Pero no es la epistemología su tema. Para hacer justicia al autor desde un principio, aclaro que la idea de escribir sobre Borges y la economía me vino de Nial Ferguson, quien en su obra sobre el triunfo del dinero hace referencia al cuento de Borges “El jardín de los senderos que se bifurcan”, comparando la obra del sabio chino Ts’ui Pen con el actuar torcido y contradictorio de los economistas argentinos, cuyos “caminos bifurcados volvieron a juntarse, definitiva y catastróficamente en 1989”.4
Ignoro si Ferguson conocía una relación más íntima entre Borges y la crisis argentina que se extiende hasta 2001, se remonta a la década de 1920 e invoca a la figura del caudillo criollo Hipólito Yrigoyen. Pero antes de entrar en el asunto, algunas aclaraciones hacen falta para entender la historia de las crisis financieras de la Argentina.

#### [QUÉ SE PIDE]
Prosigue, por favor, el fragmento sobre Borges y las crisis financieras argentinas a partir de su última oración. Los registros provienen de una fuente distinta del fragmento.

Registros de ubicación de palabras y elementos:
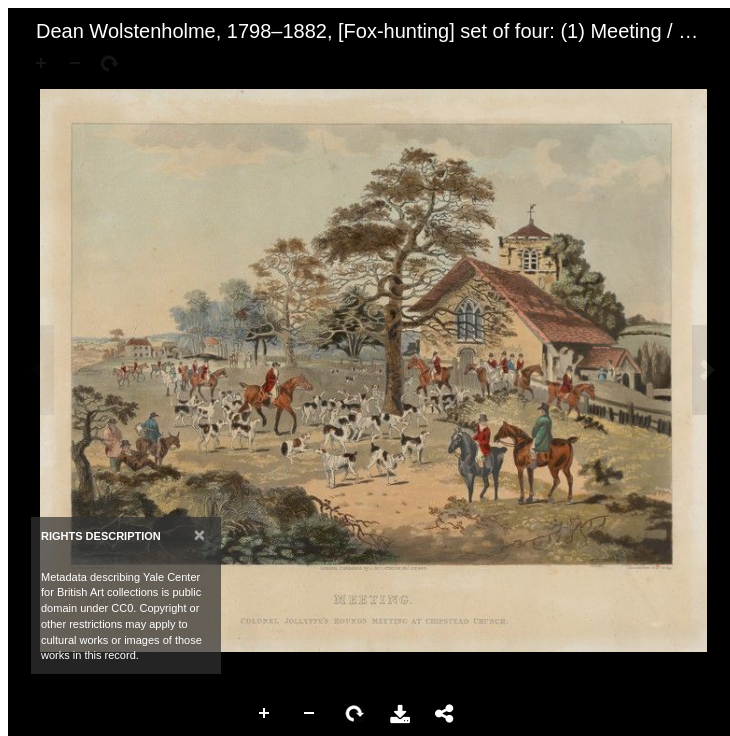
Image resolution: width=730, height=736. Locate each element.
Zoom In (265, 714)
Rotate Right (355, 714)
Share (445, 714)
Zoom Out (310, 714)
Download (400, 714)
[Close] (199, 534)
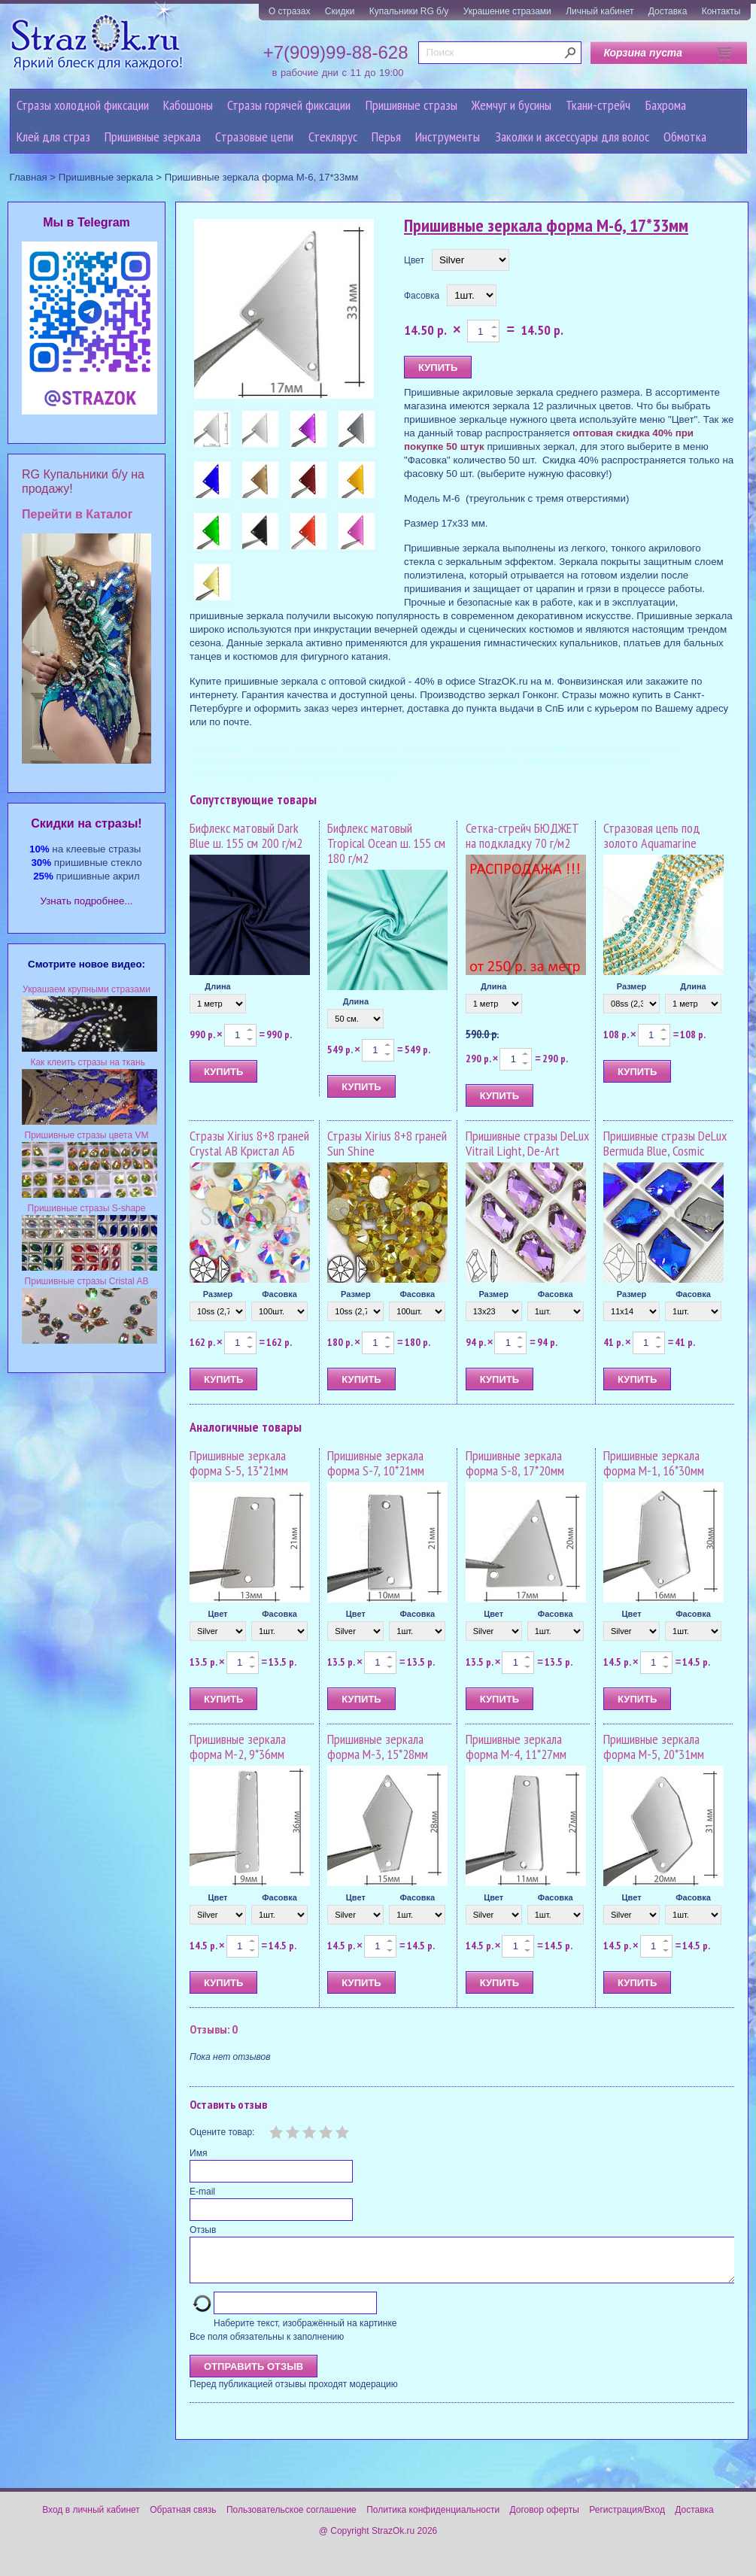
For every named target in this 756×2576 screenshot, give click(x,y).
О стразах (290, 11)
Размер (632, 986)
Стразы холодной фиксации (83, 105)
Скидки (340, 11)
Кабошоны (188, 105)
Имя (198, 2153)
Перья (386, 136)
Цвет (414, 260)
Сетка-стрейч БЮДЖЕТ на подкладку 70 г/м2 (522, 835)
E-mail (202, 2191)
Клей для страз (53, 136)
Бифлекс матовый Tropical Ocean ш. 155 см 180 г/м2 (386, 843)
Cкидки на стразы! (86, 823)
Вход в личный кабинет (91, 2519)
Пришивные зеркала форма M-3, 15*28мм (377, 1746)
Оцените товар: (222, 2132)
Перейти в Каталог (77, 514)
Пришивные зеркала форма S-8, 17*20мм (515, 1463)
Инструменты (447, 136)
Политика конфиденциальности (432, 2519)
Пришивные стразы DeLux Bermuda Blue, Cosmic (665, 1143)
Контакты (721, 11)
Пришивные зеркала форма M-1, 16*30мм (653, 1463)
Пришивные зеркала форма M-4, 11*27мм (516, 1746)
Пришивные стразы (411, 105)
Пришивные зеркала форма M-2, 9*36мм (238, 1746)
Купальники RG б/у (409, 11)
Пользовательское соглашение (291, 2519)
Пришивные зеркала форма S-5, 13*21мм (239, 1463)
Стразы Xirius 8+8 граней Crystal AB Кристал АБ (249, 1143)
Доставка (668, 11)
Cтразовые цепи (254, 136)
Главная (28, 177)
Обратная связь (183, 2519)
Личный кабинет (599, 11)
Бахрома (665, 105)
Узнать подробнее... (87, 901)
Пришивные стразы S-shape (87, 1208)
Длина (217, 986)
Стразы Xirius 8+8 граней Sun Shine (387, 1143)
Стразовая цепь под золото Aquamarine (651, 835)
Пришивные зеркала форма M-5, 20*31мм (653, 1746)
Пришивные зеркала (153, 136)
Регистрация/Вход (627, 2519)
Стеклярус (332, 136)
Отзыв (203, 2230)
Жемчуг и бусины (511, 105)
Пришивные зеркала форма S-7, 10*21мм (375, 1463)
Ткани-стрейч (598, 105)
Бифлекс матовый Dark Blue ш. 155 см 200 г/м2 (246, 835)
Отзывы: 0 (214, 2029)
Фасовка (421, 295)
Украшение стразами (507, 11)
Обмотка (684, 136)
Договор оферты (544, 2519)
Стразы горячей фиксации (289, 105)
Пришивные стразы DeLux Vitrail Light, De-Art (527, 1143)
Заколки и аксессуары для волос (572, 136)
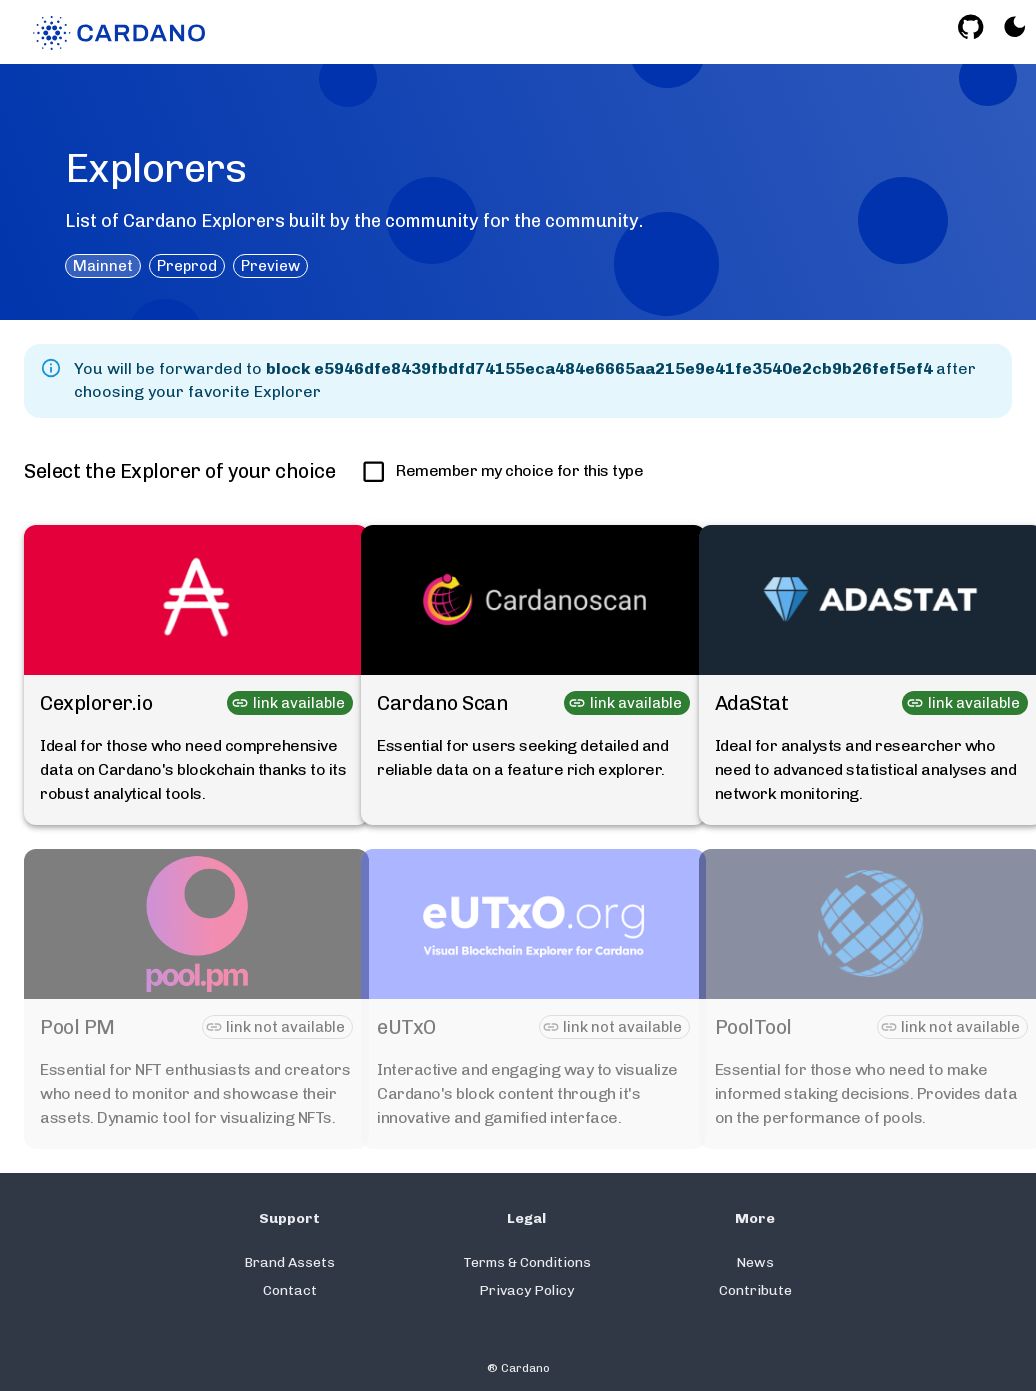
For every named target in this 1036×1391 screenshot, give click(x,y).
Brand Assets (289, 1262)
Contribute (755, 1290)
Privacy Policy (526, 1290)
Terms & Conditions (527, 1262)
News (755, 1262)
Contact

#### [RESPUESTA ESPERADA]
Entre lo sacro y lo esotérico que esconde la ciencia económica, el dinero brilla más que el oro del que algún día se acuñó, y conserva de éste el morbo divino que lo emparentara con el sol, con Dios y con los tigres. Que no sorprenda a nadie que la alquimia, que gastó a los químicos del arduo oriente en buscar las leyes que unen planetas y metales, halló su piedra filosofal en las finanzas, que con sutil arte encontró la forma de convertir el papel en oro; no sin provocar, inevitablemente, la milonga de las crisis que aquí nos concierne. Hablaré pues, del dinero.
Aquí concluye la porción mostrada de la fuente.